The department investigates trash crimes big and small. One caller reported a motorist’s flicking a cigarette butt from a car and had taken down the license plate, so Cruz tracked the driver down and issued a littering citation. Often, the officers have to dig through trash, including used diapers, to look for mail or other identifiers.

“Believe it or not, those diapers can get some real weight to them,” Cruz said.

Trash pickup is complicated in rural parts of Pennsylvania. For urban and suburban areas, trash is something few residents have to think about, unless pickup is delayed. But in many areas of the state, homeowners have to find their own hauler. They pay a monthly fee that can rise depending on how much trash they put out. Some rural townships and housing developments require homeowners to drive their trash to a dump, where they pay by the bag.

“The weekly pickup and removal of your waste is a miraculous thing, and it’s tremendously underappreciated,” said John Hambrose, a spokesman for Waste Management, the largest waste hauler in the country.

» READ MORE: Trash piling up? Here’s where you can take it.

The added steps required for trash disposal and pickup in rural Pennsylvania mean some residents find ways to avoid it by dumping or burning, which is illegal in Monroe County. During the pandemic, as more people are home and some, perhaps out of work, are looking to save money, there’s been an uptick in reports of illegal dumping.

Fred Vanwhy, owner of Vanwhy Sanitation in Monroe County, says his monthly fees start at $28 for a 45-gallon container. The larger the container a homeowner wants, the higher the cost. He said one street could have multiple garbage collectors.

“I’ve been seeing a lot more trash bags on the side of the road lately,” Vanwhy said.

The Poconos, including Monroe County, have seen an influx of second-home owners from New York and North Jersey, as well as renters, looking to escape more densely-populated areas. Many of them, Cruz said, are not accustomed to the ways of trash pickup in rural areas. Often, they wind up simply dumping along the side of the road and in other places trash doesn’t belong.

“For instance, we saw a huge uptick in people using other companies’ dumpsters to get rid of their trash,” he said. “That’s illegal. They rent those dumpsters for themselves, not for public use.”

Cruz is currently investigating an Airbnb property where renters are improperly disposing of trash.

Rob Dubas, a program director with the nonprofit Keep Pennsylvania Beautiful, works with land and business owners who’ve experienced consistent dumping by providing surveillance cameras. He said the recent problems with trash collection and dumping are not limited to rural areas, noting Philadelphia’s recent collection delays.

“Philadelphia city parks, like state parks, have been having a lot of illegal dumping and littering, too,” he said.

» READ MORE: Can you get fined for throwing your trash out on the wrong day right now?
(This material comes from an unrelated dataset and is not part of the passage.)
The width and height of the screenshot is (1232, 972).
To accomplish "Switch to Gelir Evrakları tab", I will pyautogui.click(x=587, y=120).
One problem that is unique to rural areas, Dubas said, is trash burning. While it’s illegal to burn anything but brush in Monroe County, Dubas said, some rural townships have no laws against it.

“There’s definitely some people who do burn their household trash,” he said, “and that includes plastics and even televisions.”
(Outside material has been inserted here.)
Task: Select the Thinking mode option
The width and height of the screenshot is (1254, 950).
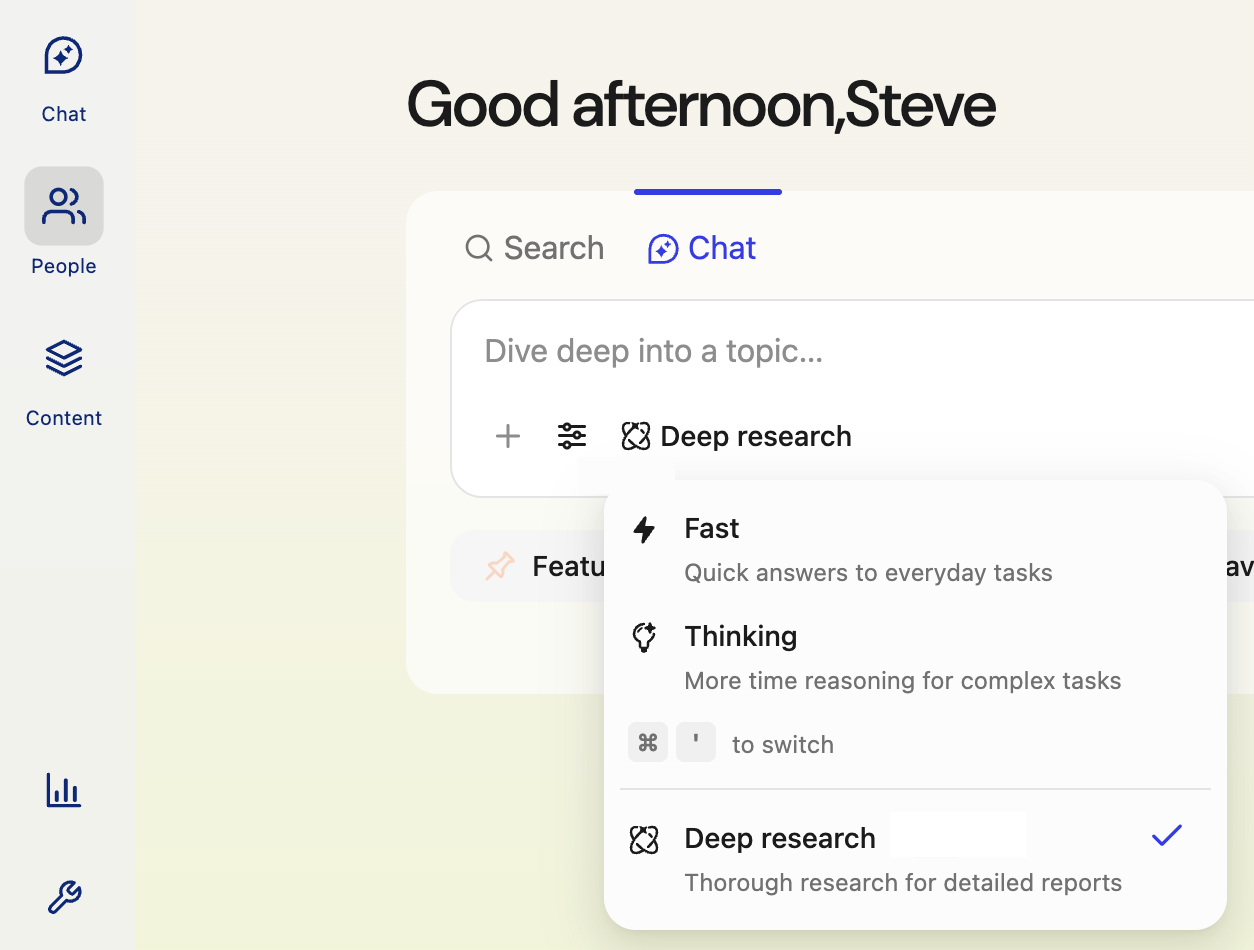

Dubas said Pennsylvania has done a lot of work to reduce “legacy” dumps, places where generations have dumped large amounts of trash.
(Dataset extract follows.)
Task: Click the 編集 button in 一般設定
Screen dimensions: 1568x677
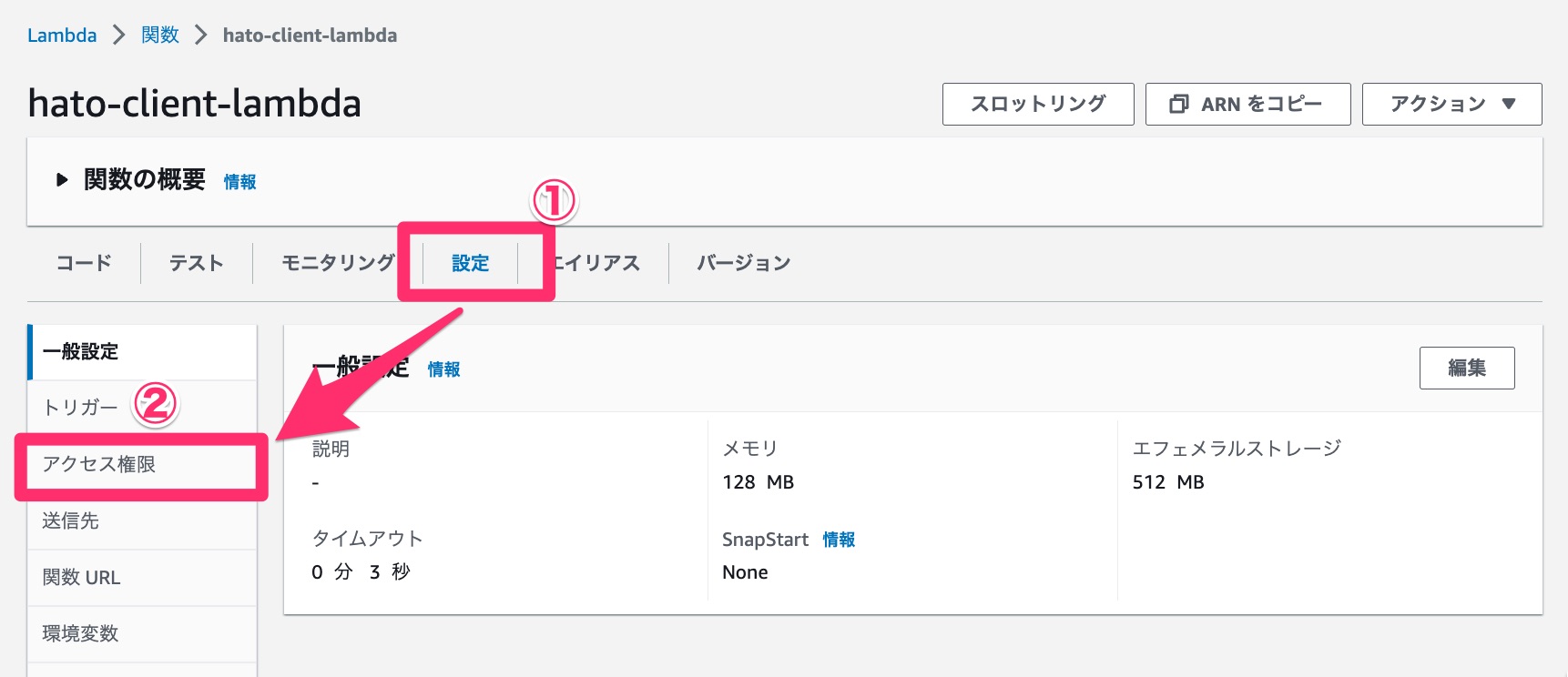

As for the tires on Covello’s property, Cruz said the culprit was brazen, dumping the pile along one of the county’s busiest roads. Businesses often have to pay a fee to get rid of tires, he said, and many dump them to avoid it. Cruz said the fine for dumping can be as high as $1,000, but since the tires are on Covello’s property, he’s responsible for getting them hauled away.

“This was someone with like a dump truck, obviously at night,” Cruz said. “It’s a shame no one saw it. This poor gentleman doesn’t deserve this.”

Cruz said that a judge could decide whether the dumper would have to reimburse Covello’s expenses, and that the department was trying to work with Covello to ease the burden.

“I have a trailer, and I would probably have to do a couple of loads at a time,” Covello said. “I have a man who does work for me, and he’ll do most of the heavy lifting.”